At the beginning of his book, The Mission of God, Christopher Wright makes his case for the Bible as the unfolding story of God’s missional purpose. He summarizes the way in which that purpose is actualized through the people and situations introduced and described in the pages of the Bible.
“What we have to offer, I contend, is a missional hermeneutic of the Bible. . . . The Bible which glories in diversity and celebrates multiple human cultures, the Bible which builds its most elevated theological claims on utterly particular and sometimes very local events, the Bible which sees everything in relational, not abstract terms, and the Bible which does the bulk of its work through the medium of stories. All of these features of the Bible— cultural, local, relational, narrative— are welcome to the post modern mind.”
These features of the Bible that Wright introduces–cultural, local, relational, narrative–are deeply embedded in the SRD-ARA methodology. Let’s explore some of the ways in which that is done.

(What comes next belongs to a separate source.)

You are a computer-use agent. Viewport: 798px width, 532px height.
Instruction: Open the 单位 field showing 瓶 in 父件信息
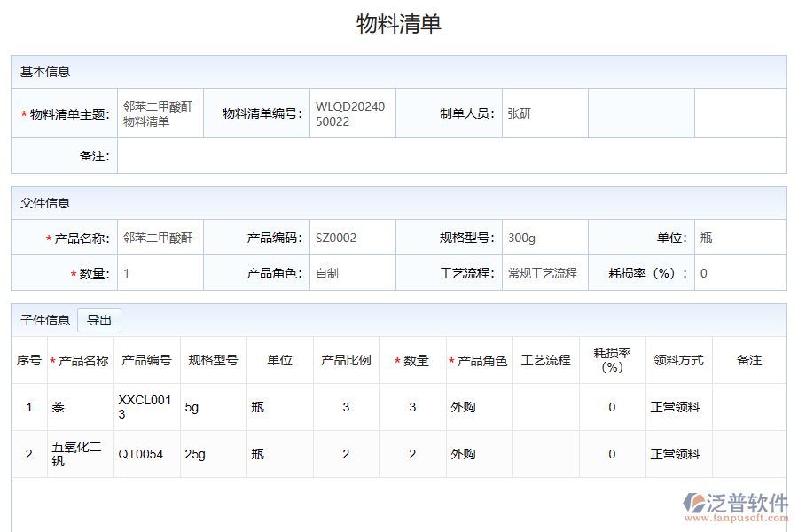coord(739,238)
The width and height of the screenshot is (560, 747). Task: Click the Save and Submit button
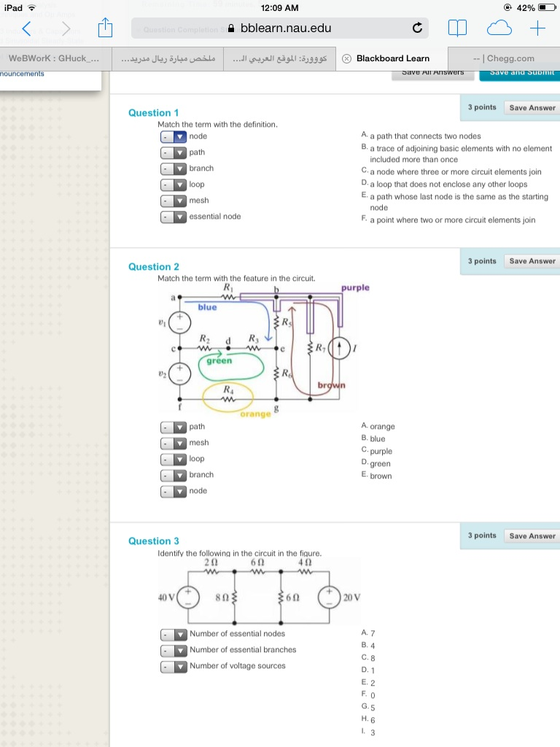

The biblical narrative of God’s plan to restore all things through Christ is made up of many stories of communities being given the tools and opportunities for change to a better way—God’s way. God has chosen that we learn about Him and His ways through these stories. The stories of exile and divine rescue deeply affected the stories of communities that came after. Similarly, today’s stories can also be deeply affected by the wealth of biblical stories.
The development of SRD-ARA learning tools starts with a situation faced by one or a number of communities. Let’s use the example of communities in which wives are abused by their husbands. This is a story that is experienced with variations by many women in these communities. The issue is more complex in a church setting where wife-abuse is also common. In understanding the stories of women in these communities a clear picture emerges of the extent and nature of the abuse. The causes of husband-to-wife abuse are surface. It also brings home the important fact that the problem is endemic and not limited to a few incidents.
A key element of SRD-ARA learning design is to connect these current stories of abuse with the biblical stories in which we see parallels and also how God sees the issue and how people responded at that time. Examining the biblical stories in relation to present-day stories enables reflection and insights to be formed on how to think and act to change the story of the abused and the abuser.
Even though the problem of wife abuse may be common in multiple communities there are often differences in the nature and causes of abuse in a particular local community. SRD-ARA takes this into account through its use of orientation activities that help learners to discover the specific situation in their local community. Helping learners gain a deep understanding of their own community situation with abuse is also critical for them to develop responses that are relevant and more likely to effect a change in the situation of abused wives.
People who are from within the culture in which the situations exist develop SRD-ARA learning–not outsiders. Insiders may not know all the specific issues around wife-abuse but they have the general cultural knowledge that informs them about how local people think, make decisions and communicate with each other. They know how the community hides and defends unpleasant realities.
Individuals don’t solve entrenched community problems. It takes a community to understand the dynamics of a situation and it takes a community to develop and implement a response that will lead to a better outcome. Of course, individual gifts and talents and experience are needed but they are more effective operating as a group. Consequently, SRD-ARA emphasizes a community engagement in all phases of learning response development and implementation. Similarly, the learner has to be part of a learning group and each learner is required to form a small group who will also learn and be engaged in developing responses that change the situation in the local community.
Learning that is relevant, and engages with real situations faced by real people can bring change in the story written by our communities. To achieve that it needs to be developed and implemented by God’s people who live in and come from the communities needing change. Learning and change is a community activity and when the community is engaged in change in appropriate ways, the opportunity to write a better story will be attained.